According to the documents, Antonio Carlos Buzaneli, 56, and Jose Manuel Ordoñez, 46, were taken into custody on 17 November in Florida, where they live, and made an initial appearance in US District Court in Miami that afternoon. They are being charged in connection with what the documents call “a US$150m investment fraud scheme involving purported Brazilian factoring”.
The third defendant, Julio Enrique Rivera, 61, also a Florida resident, pleaded guilty to one count of conspiracy to commit mail fraud.
The three men “were the principals of Providence Holdings International, Inc, a company based in Key Biscane, Florida”, the court documents note, adding that “in 2009 and 2010, [they] formed Providence Financial Investments Inc and Providenced Fixed Income Fund LLC – collectively, along with Providence Holdings International Inc – in order to raise money from investors.”
They did this, the document goes on to explain, from about 2010 to June 2016, raising approximately $US150m “from investors worldwide by representing that Providence would invest the money in Brazilian factoring”, which they said would enable investors to make a 48% annual return.
Offices and affiliates were opened around the world, including in London, Hong Kong, Taipei, Shanghai, Singapore, Vancouver and Panama, the court document states, but in reality the money was not used to purchase receivables in the Brazilian factoring market, but was instead channeled elsewhere, much of it to other Providence-controlled entities around the world as well as to bank accounts controlled by Buzaneli and Ordoñez.
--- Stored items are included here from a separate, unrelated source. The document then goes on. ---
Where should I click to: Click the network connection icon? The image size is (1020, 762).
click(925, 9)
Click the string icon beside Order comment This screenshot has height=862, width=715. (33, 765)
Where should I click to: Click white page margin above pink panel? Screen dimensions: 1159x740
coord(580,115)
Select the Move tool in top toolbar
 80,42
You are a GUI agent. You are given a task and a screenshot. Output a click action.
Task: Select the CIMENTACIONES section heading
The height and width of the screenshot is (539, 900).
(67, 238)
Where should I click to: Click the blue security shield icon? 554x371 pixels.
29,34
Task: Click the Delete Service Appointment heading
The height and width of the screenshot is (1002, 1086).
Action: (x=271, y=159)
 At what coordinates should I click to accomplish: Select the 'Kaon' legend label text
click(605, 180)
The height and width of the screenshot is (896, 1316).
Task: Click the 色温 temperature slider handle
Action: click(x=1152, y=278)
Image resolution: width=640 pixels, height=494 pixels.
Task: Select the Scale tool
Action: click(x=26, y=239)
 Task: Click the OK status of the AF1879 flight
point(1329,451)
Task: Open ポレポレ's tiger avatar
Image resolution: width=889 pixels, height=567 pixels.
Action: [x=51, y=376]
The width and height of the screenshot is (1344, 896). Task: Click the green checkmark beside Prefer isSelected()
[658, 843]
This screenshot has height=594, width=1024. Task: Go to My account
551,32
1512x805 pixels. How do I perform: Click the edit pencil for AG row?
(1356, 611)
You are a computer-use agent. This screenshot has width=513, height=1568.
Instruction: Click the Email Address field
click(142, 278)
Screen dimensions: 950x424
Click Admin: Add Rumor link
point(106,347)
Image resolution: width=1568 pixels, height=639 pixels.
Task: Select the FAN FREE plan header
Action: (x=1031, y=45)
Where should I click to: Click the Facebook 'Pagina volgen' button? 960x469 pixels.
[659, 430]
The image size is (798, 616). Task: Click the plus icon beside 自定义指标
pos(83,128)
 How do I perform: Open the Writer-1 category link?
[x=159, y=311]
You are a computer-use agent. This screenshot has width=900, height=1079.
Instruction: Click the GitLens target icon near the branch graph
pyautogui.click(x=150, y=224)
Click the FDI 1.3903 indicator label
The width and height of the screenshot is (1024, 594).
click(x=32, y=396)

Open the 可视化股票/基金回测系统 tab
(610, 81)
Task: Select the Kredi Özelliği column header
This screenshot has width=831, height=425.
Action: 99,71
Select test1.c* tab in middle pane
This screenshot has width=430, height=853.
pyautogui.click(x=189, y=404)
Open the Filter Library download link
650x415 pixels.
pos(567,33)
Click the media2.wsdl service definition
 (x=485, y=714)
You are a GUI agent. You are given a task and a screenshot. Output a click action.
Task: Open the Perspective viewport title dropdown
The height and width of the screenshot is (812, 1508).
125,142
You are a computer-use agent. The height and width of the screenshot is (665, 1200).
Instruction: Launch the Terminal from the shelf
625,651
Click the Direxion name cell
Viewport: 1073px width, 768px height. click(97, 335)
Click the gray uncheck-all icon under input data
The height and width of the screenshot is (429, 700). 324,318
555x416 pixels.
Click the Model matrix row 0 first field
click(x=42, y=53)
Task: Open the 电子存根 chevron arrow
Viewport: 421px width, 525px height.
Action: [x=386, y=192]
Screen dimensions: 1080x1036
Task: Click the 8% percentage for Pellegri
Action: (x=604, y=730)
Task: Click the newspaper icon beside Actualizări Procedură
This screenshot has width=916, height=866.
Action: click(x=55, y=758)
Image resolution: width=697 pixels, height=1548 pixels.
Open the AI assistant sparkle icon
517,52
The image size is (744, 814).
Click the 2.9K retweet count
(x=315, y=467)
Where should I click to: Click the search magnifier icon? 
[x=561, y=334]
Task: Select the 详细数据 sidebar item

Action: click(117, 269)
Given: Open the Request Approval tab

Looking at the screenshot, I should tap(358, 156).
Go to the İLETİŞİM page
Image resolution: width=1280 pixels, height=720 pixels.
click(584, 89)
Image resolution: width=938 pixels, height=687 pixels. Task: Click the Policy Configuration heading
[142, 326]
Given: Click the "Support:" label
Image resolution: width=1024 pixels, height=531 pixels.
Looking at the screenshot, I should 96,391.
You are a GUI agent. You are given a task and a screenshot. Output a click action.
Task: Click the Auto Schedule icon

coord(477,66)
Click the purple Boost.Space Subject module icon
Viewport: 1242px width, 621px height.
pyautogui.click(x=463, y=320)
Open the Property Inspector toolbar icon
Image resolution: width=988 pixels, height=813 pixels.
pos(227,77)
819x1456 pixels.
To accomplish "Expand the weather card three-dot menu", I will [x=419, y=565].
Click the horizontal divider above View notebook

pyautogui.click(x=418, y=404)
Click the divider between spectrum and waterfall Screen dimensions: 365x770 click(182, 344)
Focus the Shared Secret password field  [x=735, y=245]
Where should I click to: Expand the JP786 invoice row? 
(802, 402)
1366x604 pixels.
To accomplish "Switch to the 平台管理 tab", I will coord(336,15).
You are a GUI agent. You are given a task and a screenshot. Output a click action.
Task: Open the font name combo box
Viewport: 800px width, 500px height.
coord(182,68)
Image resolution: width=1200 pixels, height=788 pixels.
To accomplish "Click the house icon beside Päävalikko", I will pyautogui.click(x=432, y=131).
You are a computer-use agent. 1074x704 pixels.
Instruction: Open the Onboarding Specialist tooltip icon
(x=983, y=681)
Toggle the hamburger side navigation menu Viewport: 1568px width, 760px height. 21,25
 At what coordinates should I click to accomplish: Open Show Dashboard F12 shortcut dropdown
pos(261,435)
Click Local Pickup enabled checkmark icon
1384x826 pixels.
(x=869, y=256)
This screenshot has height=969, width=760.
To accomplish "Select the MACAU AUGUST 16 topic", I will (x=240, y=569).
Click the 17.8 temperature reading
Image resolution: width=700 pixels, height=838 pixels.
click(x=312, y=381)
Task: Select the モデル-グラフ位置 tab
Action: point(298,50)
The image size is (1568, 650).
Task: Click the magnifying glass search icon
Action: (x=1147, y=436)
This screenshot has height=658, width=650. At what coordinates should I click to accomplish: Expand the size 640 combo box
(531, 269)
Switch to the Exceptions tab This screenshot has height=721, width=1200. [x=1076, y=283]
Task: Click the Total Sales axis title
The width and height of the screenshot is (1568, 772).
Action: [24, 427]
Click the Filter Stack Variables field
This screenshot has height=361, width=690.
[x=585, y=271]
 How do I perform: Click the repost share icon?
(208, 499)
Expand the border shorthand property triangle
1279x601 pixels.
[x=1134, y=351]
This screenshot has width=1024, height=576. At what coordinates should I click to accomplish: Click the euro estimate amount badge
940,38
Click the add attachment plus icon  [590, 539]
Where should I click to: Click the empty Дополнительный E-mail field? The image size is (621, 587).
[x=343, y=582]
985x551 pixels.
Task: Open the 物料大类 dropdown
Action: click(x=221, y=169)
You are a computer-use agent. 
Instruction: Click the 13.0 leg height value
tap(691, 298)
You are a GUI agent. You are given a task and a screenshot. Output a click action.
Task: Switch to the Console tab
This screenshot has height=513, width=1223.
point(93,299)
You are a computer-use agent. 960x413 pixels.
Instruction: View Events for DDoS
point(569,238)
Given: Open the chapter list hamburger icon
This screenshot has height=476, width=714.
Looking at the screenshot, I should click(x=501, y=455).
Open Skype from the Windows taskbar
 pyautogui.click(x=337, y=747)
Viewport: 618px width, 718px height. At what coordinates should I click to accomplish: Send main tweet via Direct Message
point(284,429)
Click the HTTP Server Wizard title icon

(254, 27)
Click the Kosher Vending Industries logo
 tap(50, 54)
From these accounts, “the money was used for payments unrelated to Brazilian factoring, including to pay commissions to US brokers and to make interest payments to American investors in Providence’s US-based entities”.
This, the court document goes on, led to Providence Financial Investments and the Providence Fixed Income Fund filing for Chapter 7 bankruptcy protection on 28 July 2016, and to the subsequent collapse of the various arms of the business, including those on Guernsey.
To read the court document on the US Department of Justice’s website, click here.
As reported, arrests have also been made subsequently in Guernsey, where four men faced fraud charges, following an investigation led by Guernsey’s Economic Crime Division.
The case has been of interest to investors not just in the USE and Guernsey, but on Guernsey’s neighbouring island of Jersey, where the Providence products were also sold.
In addition to Providence Investment Funds and Providence Investment Management International, Providence Global’s businesses included a Brazilian factoring company, Providence Fomento Mercantil, Investimentos e Participações Ltda into which the Providence fund had invested, according to the GFSC. Among its products were two mini-bonds, Providence Bonds plc and Providence Bonds II plc.
UK investors were also caught up in the scam, according to reports that emerged after the bankruptcy was announced, which said that some 800 UK individuals had invested an estimated £8.15m in the two mini-bond products, which were unregulated in nature and thus sold to sophisticated investors, high-net-worth individuals and others in the non-retail investment market.
Separately, the investigation into the Providence collapse was reported to be taking place alongside one being carried out by the Jersey Financial Services Commission, which was looking into a Providence-owned Jersey entity known as Lumiere Wealth, the local agent for the Providence Investment funds.